[Texte]
Le jugement rendu le 31 mai 2017 par le tribunal de grande instance de Mont de Marsan est l’occasion d’un rappel des conditions de mise en jeu de la responsabilité civile d’un groupement sportif en qualité d’organisateur d’une épreuve sportive. Sa responsabilité contractuelle n’est engagée qu’à la condition d’établir que l’inexécution de l’obligation de sécurité dont il s’est rendu coupable est la cause du dommage. La responsabilité délictuelle du groupement peut être également recherchée s’il est prouvé que l’auteur du préjudice en est membre et qu’il a commis une faute caractérisée.

[Consignes]
**1.** Pour chacune des affirmations suivantes, indiquez si elle concorde avec le texte sur la responsabilité des groupements sportifs, en répondant par oui ou par non et en citant fidèlement les mots du texte qui tranchent.
(a) Le jugement a été rendu par le tribunal de grande instance de Mont de Marsan.
(b) La responsabilité contractuelle du groupement peut être engagée sans qu'il soit établi que l'inexécution de l'obligation de sécurité a causé le dommage.
(c) La responsabilité délictuelle du groupement suppose que l'auteur du préjudice en soit membre et ait commis une faute caractérisée.
**2.** Recopiez mot pour mot les lignes du listing, s'il vous plaît, depuis la ligne qui contient « You are a GUI » jusqu'à la fin du listing, ces deux bornes comprises. Laissez les images de côté.
Le texte et le listing n'ont aucun lien entre eux.

[Listing de l'exercice]
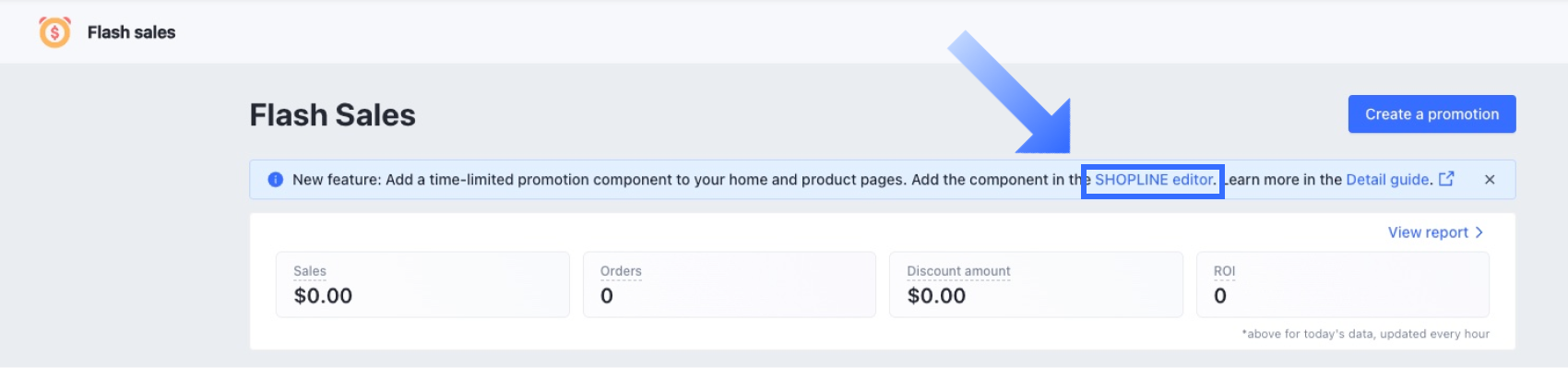This screenshot has height=368, width=1568.
Task: Create a promotion
Action: (x=1431, y=114)
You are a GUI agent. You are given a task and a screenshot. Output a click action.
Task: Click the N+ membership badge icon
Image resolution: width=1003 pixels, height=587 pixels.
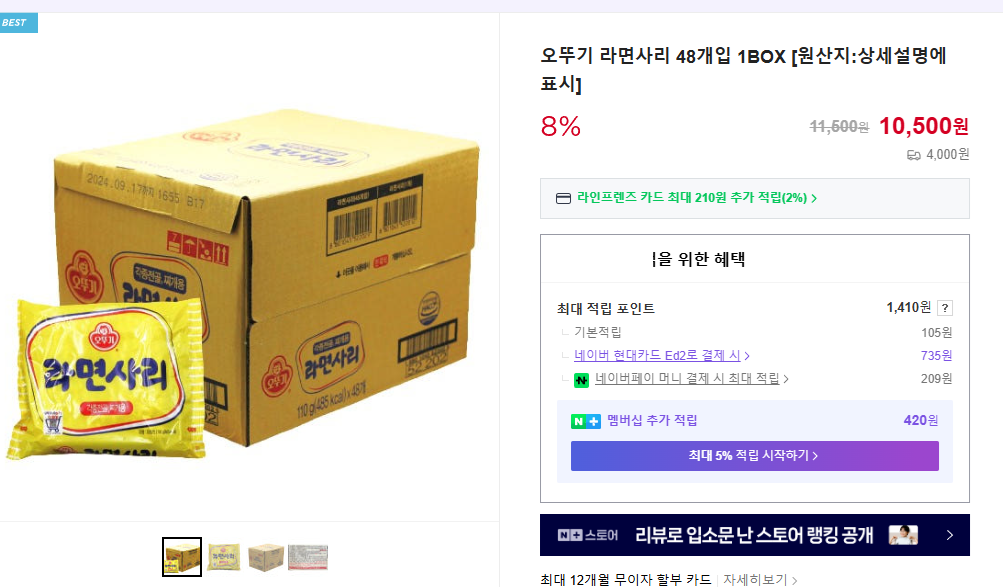[586, 421]
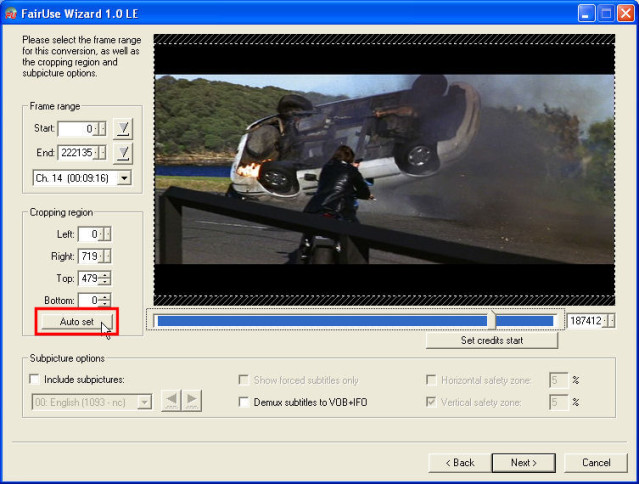
Task: Expand the subtitle language dropdown (00: English)
Action: [144, 402]
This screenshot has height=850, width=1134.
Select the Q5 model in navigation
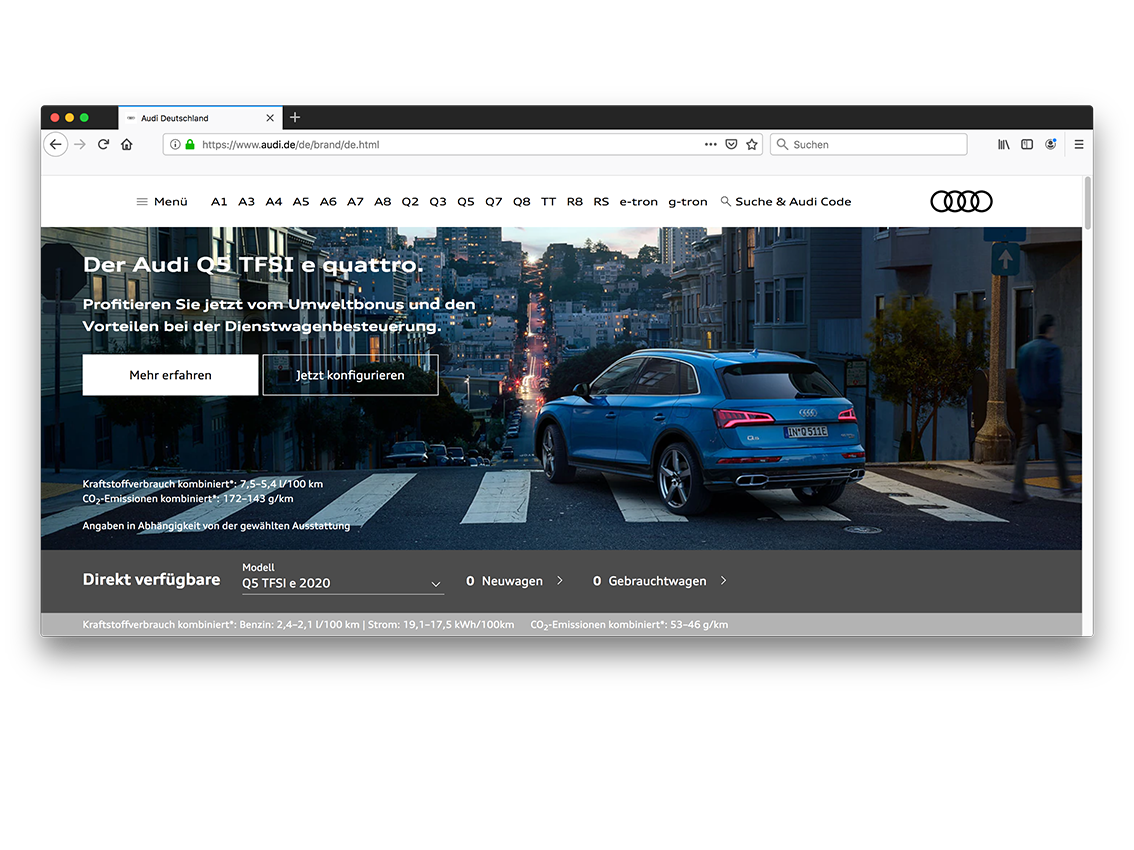466,201
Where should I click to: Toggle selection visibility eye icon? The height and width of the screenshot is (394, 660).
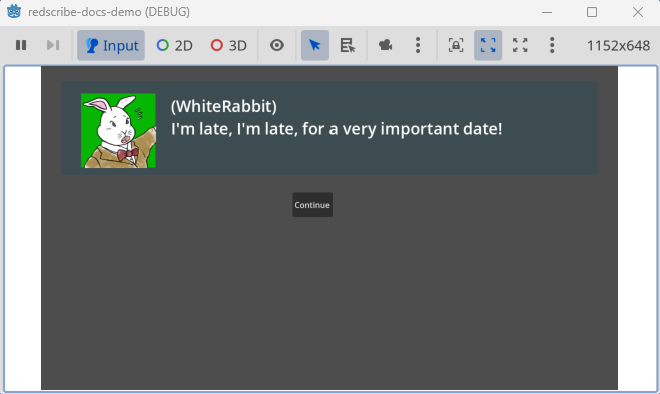[277, 45]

[Réponses attendues]
**1.**
(a) Oui : « Le jugement rendu le 31 mai 2017 par le tribunal de grande instance de Mont de Marsan ».
(b) Non : « Sa responsabilité contractuelle n’est engagée qu’à la condition d’établir que l’inexécution de l’obligation de sécurité dont il s’est rendu coupable est la cause du dommage. »
(c) Oui : « s’il est prouvé que l’auteur du préjudice en est membre et qu’il a commis une faute caractérisée ».

**2.**
You are a GUI agent. You are given a task and a screenshot. Output a click action.
Task: Click the N+ membership badge icon
Image resolution: width=1003 pixels, height=587 pixels.
[586, 421]
Task: Expand the subtitle language dropdown (00: English)
Action: [144, 402]
This screenshot has height=850, width=1134.
Select the Q5 model in navigation
466,201
Where should I click to: Toggle selection visibility eye icon? The height and width of the screenshot is (394, 660).
[277, 45]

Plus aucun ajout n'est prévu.